Raw items
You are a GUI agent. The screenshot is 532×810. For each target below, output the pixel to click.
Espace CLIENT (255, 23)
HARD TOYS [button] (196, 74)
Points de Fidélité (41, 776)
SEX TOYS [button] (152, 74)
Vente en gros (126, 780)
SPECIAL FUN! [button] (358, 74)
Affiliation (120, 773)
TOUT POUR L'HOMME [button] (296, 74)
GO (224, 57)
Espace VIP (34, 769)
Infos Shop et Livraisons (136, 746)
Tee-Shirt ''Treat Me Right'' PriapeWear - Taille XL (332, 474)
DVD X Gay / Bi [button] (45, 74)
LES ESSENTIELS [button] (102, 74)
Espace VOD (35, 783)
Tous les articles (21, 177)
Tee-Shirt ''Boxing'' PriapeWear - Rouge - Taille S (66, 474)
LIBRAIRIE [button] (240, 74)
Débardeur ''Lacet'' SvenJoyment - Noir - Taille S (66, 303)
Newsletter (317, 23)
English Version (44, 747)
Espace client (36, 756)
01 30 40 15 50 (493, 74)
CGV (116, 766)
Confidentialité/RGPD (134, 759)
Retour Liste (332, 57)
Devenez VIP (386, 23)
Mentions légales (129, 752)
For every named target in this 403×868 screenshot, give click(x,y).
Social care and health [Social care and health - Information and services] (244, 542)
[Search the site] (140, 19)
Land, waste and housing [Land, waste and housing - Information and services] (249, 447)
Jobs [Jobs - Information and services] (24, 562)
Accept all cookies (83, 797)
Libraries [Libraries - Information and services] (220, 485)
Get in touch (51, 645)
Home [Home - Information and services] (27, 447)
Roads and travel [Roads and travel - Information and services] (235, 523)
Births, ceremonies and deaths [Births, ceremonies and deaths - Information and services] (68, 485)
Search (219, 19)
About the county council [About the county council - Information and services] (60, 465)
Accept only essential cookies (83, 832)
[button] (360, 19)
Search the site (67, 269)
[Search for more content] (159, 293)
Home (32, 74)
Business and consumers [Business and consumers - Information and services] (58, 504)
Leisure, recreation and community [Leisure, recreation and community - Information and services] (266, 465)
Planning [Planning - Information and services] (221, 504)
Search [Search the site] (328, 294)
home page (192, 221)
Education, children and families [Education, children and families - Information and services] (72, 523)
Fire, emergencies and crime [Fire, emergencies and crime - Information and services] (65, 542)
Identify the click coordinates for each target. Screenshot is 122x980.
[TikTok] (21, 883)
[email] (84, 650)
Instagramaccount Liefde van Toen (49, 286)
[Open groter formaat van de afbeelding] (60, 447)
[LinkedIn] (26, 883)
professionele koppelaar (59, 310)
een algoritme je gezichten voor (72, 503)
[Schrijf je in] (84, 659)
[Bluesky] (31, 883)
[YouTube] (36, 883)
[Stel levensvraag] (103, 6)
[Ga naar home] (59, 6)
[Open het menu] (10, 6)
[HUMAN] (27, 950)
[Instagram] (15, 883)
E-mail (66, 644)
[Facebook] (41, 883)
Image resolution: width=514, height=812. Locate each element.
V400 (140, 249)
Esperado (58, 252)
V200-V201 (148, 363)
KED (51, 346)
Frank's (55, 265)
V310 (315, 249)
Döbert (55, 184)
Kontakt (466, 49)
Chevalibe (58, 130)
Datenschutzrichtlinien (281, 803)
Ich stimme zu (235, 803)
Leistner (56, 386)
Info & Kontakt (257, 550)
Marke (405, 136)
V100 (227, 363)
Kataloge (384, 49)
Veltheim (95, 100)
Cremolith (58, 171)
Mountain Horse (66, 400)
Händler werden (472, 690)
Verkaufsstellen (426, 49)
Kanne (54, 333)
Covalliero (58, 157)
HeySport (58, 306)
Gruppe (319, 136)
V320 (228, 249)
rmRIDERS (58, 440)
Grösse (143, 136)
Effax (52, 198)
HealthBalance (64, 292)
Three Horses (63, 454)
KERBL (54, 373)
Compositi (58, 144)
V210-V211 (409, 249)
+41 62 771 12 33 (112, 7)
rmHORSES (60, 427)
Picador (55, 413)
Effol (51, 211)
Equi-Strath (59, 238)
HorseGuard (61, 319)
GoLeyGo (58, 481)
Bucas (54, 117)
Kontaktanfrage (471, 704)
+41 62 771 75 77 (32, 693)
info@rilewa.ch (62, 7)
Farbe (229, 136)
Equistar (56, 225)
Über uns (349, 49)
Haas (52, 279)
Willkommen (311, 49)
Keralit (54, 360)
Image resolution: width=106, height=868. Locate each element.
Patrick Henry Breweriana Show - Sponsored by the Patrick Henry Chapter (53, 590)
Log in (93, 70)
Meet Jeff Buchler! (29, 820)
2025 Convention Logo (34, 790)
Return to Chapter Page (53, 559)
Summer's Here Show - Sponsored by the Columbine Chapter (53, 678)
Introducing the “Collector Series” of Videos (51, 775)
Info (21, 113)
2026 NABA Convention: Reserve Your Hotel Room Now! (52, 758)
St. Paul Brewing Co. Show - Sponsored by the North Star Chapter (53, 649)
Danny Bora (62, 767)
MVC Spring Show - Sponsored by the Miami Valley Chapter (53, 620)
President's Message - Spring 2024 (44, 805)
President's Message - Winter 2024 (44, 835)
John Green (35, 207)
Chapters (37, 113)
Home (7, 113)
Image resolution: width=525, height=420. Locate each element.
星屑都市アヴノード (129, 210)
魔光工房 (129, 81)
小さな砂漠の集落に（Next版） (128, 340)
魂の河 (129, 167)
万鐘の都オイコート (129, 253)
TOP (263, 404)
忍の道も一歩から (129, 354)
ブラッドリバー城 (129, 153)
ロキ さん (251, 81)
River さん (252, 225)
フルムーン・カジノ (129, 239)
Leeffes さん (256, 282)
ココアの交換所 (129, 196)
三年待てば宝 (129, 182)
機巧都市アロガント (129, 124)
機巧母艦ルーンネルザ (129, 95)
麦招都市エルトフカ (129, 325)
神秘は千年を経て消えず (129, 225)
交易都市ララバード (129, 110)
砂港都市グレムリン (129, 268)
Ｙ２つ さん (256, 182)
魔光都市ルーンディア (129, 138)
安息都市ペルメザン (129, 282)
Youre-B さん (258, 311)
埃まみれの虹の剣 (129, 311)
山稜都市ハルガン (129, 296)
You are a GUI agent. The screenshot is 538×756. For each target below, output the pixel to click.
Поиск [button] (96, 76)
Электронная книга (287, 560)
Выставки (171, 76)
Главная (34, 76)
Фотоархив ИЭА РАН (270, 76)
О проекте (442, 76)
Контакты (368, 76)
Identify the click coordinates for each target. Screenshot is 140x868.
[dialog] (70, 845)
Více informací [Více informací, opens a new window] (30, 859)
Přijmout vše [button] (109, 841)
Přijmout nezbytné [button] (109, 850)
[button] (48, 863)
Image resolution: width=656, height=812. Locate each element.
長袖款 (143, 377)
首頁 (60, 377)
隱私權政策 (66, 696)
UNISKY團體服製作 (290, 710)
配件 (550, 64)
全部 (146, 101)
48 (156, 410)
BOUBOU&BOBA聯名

Instructions to follow:
Repeat word for word the lines from the one containing "2025 Convention Logo (34, 790)" through the one containing "MVC Spring Show", including both of those lines.

Correct response:
2025 Convention Logo (34, 790)
Return to Chapter Page (53, 559)
Summer's Here Show - Sponsored by the Columbine Chapter (53, 678)
Introducing the “Collector Series” of Videos (51, 775)
Info (21, 113)
2026 NABA Convention: Reserve Your Hotel Room Now! (52, 758)
St. Paul Brewing Co. Show - Sponsored by the North Star Chapter (53, 649)
Danny Bora (62, 767)
MVC Spring Show - Sponsored by the Miami Valley Chapter (53, 620)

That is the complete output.